• ENTRIES PROVIDED:
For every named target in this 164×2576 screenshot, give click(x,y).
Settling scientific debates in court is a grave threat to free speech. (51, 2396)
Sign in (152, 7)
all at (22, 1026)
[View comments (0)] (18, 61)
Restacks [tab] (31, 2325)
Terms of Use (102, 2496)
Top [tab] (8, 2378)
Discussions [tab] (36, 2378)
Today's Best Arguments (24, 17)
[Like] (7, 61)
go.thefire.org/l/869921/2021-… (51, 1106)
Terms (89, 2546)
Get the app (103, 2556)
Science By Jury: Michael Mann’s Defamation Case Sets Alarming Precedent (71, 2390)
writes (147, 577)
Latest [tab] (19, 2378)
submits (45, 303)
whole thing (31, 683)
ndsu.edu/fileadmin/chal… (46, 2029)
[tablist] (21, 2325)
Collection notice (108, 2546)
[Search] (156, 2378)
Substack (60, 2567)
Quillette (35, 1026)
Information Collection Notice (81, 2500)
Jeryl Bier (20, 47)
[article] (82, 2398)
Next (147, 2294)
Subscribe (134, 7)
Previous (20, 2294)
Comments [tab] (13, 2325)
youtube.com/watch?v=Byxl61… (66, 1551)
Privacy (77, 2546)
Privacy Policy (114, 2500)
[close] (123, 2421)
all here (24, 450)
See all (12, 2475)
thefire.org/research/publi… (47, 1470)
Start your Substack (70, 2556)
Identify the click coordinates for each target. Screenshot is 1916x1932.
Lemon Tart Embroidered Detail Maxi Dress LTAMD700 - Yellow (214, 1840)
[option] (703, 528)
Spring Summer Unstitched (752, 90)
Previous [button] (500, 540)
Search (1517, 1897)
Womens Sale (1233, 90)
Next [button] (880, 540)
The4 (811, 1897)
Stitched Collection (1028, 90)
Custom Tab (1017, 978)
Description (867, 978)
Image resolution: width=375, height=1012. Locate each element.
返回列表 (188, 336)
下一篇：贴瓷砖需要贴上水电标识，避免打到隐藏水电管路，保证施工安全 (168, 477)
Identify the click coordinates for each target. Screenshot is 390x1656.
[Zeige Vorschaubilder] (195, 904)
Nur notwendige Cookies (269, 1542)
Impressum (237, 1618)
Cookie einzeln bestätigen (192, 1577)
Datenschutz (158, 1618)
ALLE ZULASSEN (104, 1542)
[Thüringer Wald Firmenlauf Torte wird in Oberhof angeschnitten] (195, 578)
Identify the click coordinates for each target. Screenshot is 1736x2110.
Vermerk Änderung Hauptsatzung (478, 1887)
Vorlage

• WHAT TO WORK ON: For this exercise, output exactly the lines above from the line with "Subscribe (134, 7)" to the line with "thefire.org/research/publi… (47, 1470)", counting both, and leave out the rest.

• RESPONSE BELOW:
Subscribe (134, 7)
Previous (20, 2294)
Comments [tab] (13, 2325)
youtube.com/watch?v=Byxl61… (66, 1551)
Privacy (77, 2546)
Privacy Policy (114, 2500)
[close] (123, 2421)
all here (24, 450)
See all (12, 2475)
thefire.org/research/publi… (47, 1470)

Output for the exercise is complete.